The Fast Movers strategy has had a difficult year in conjunction with breakdown in technology and growth stocks. It was down 3.3% last quarter and is down over 33% for the year. It is an aggressive strategy that seeks high growth but has regular large drawdowns. The strategy has rotated out of a more aggressive position with technology stocks and into more healthcare (particularly Biotech), utilities and consumer defensive names. The strategy now holds four technology, five healthcare, three utility, two consumer cyclical and defensive position each, and one industrial name. We added positions in Pinduoduo (Internet Retail), Monster Beverage (Beverages) and Gilead Sciences (Drug Manufacturers) in October.

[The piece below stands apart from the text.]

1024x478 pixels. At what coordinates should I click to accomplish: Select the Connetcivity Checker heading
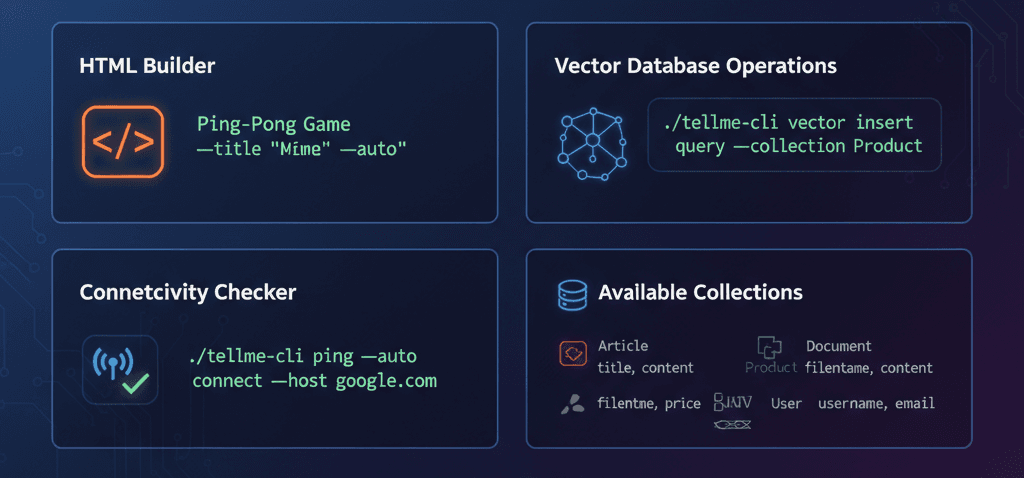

The Top Flight Model Portfolio was down 2.7% for the quarter and 25.8% for the year. By way of comparison, this was better than the NASDAQ (-32.4%), about the same as Small Caps (-25.1%), slightly behind the S&P 500 (-23.9%) and lagging the Dow Jones Industrials (-21%). Top Flight continues to be comprised of 25% Fast Movers, 40% Fundamental 20, 20% Liquidity Factor, and 15% ETF RS. Among our overall equity holdings, the top five performers for the first quarter were Mercadolibre, Constellation Energy Corp, Tesla, Ubiquiti, and Molina Healthcare. The worst performers were Quidelortho, Seagen, HP Inc, JetBlue Airways, and NVIDIA Corp.